Había un hecho literario que me hacía sentir curiosidad hacia esta novela: se supone, y así nos lo recuerda la contraportada (“Kafka la imitó en Amerika”) que Franz Kafka era un gran admirador de esta obra, y una de mis lecturas de David Copperfield la he realizado buscando alguna similitud. Amerika (o El desaparecido) lo releí hace cuatro años y me gustó mucho más de lo que recordaba de una primera lectura hace unos quince años. Es cierto que algunas de las interpretaciones que tiene el Copperfield niño del comportamiento de los adultos se asemejan a las que tiene el protagonista de Amerika respecto al mundo de los norteamericanos; y además Copperfield entra a trabajar, ya de adulto, en una especie de bufete de abogados eclesiásticos, y en la novela hay más de una ironía sobre el absurdo de la burocracia y las leyes.
Otra de las posibles lecturas de esta novela es la social: también había leído que Dickens no se cuestiona el orden social, sus personajes pueden haber descendido peldaños por algunas circunstancias pero siempre tienen claro cuál es su verdadera, y justa, clase social: ellos son caballeros. “Era consciente de haber vivido escenas de las que ellos no podían tener conocimiento, y de haber adquirido una experiencia que no correspondía a mi edad, a mi aspecto o a mi posición”, nos dice el narrador en la página 278. Y aunque el narrador nos habla de su posición, también es verdad que es sensible a los problemas y miserias del pueblo; así, escribe al ir a visitar una prisión: “No pude evitar pensar, mientras nos acercábamos a la verja de entrada, en el alboroto que se habría armado en el país si algún iluso hubiera propuesto que se gastara la mitad de ese dinero en edificar una escuela industrial para jóvenes o un asilo para ancianos, que tanto lo necesitaban” (pág. 989).

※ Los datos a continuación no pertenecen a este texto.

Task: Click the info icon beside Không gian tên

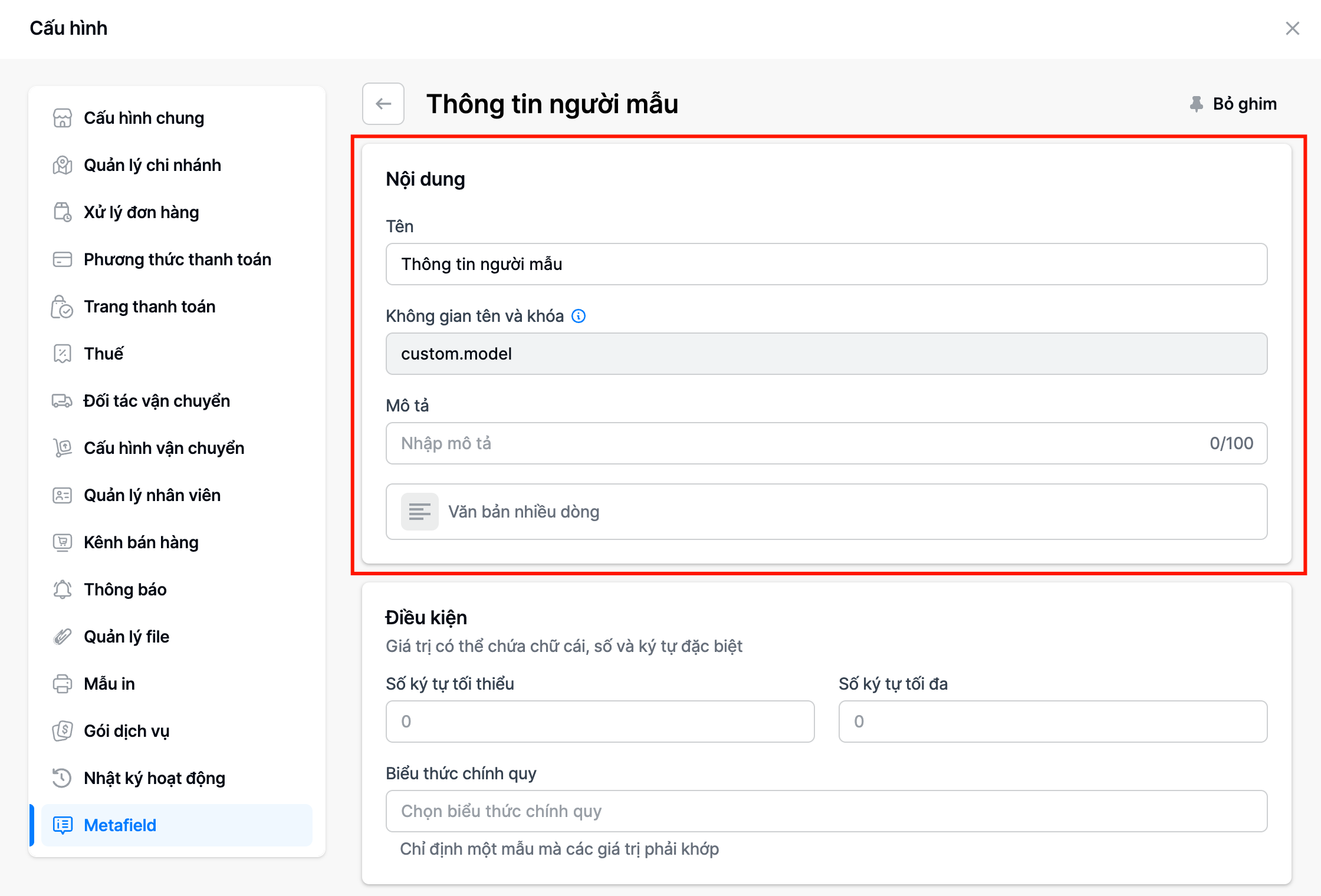Action: coord(579,316)
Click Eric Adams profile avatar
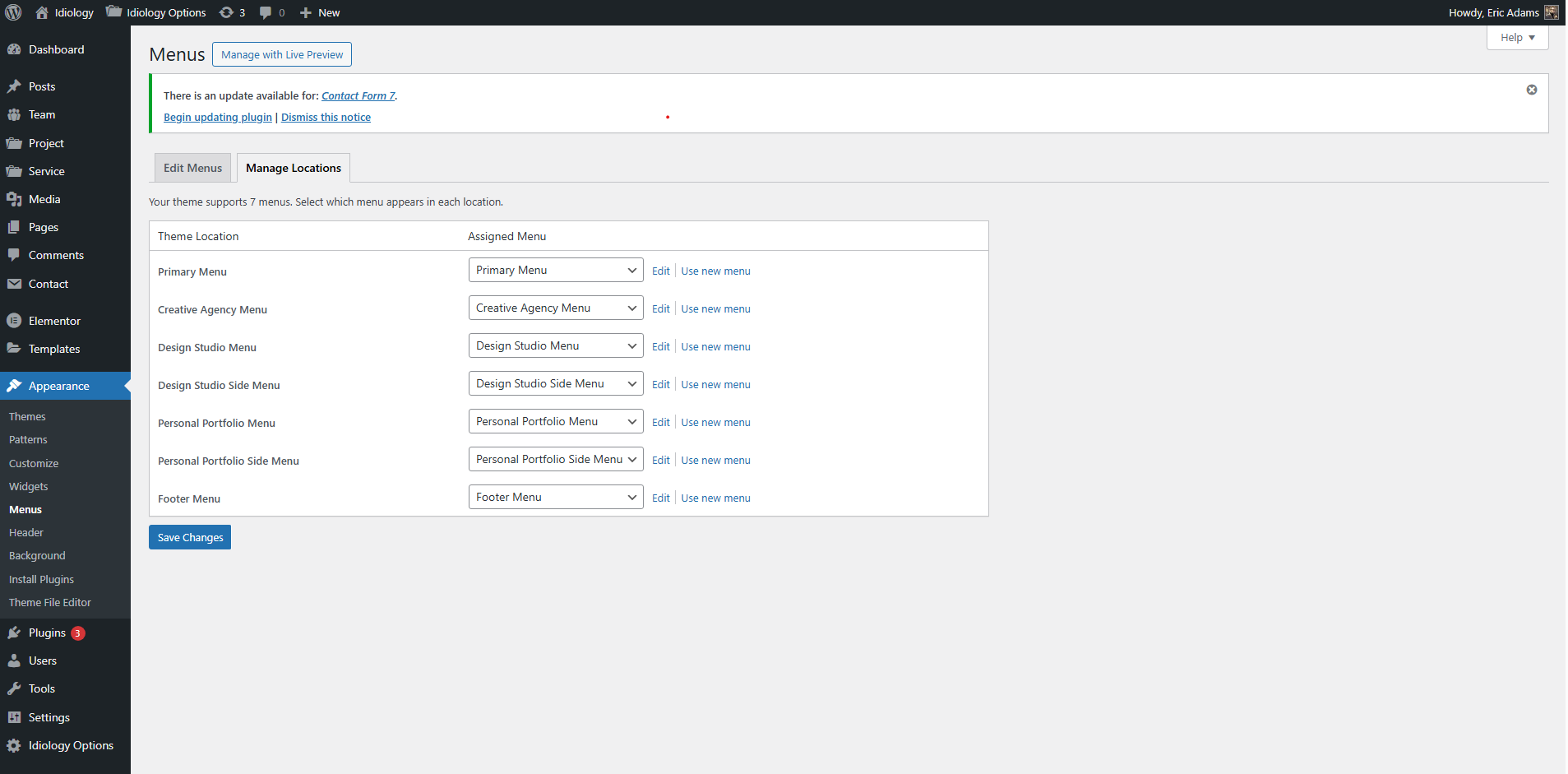 click(1551, 12)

Tampoco debemos olvidar que las construcciones de Charles Dickens parten del folletín: huérfanos, padrastros malvados, guapos amantes que engañan a chicas pobres..., pero superan con creces las limitaciones de ese género, por sus habilidades narrativas para pintar escenas vividas y por su capacidad para emocionar. Quizás una novela verdaderamente extensa como ésta, que supera las 1.000 páginas, es grande precisamente porque se sobrepone a todos sus posibles baches y fallos, porque consigue que uno quiera dejar la realidad de su día a día para sumergirse en sus páginas y encontrarse con David Copperfield (que ante la tiranía de su padrastro, quien le obliga a estudiar sin poder juntarse nunca con los demás niños, encontrará refugio en la lectura, en los libros que “mantuvieron despierta mi imaginación y mi esperanza de una vida mejor”, pág. 79), y consigue que, al cerrar el libro, casi un mes después de haberlo empezado, se sienta una honda pena por tener que abandonar a sus entrañables personajes.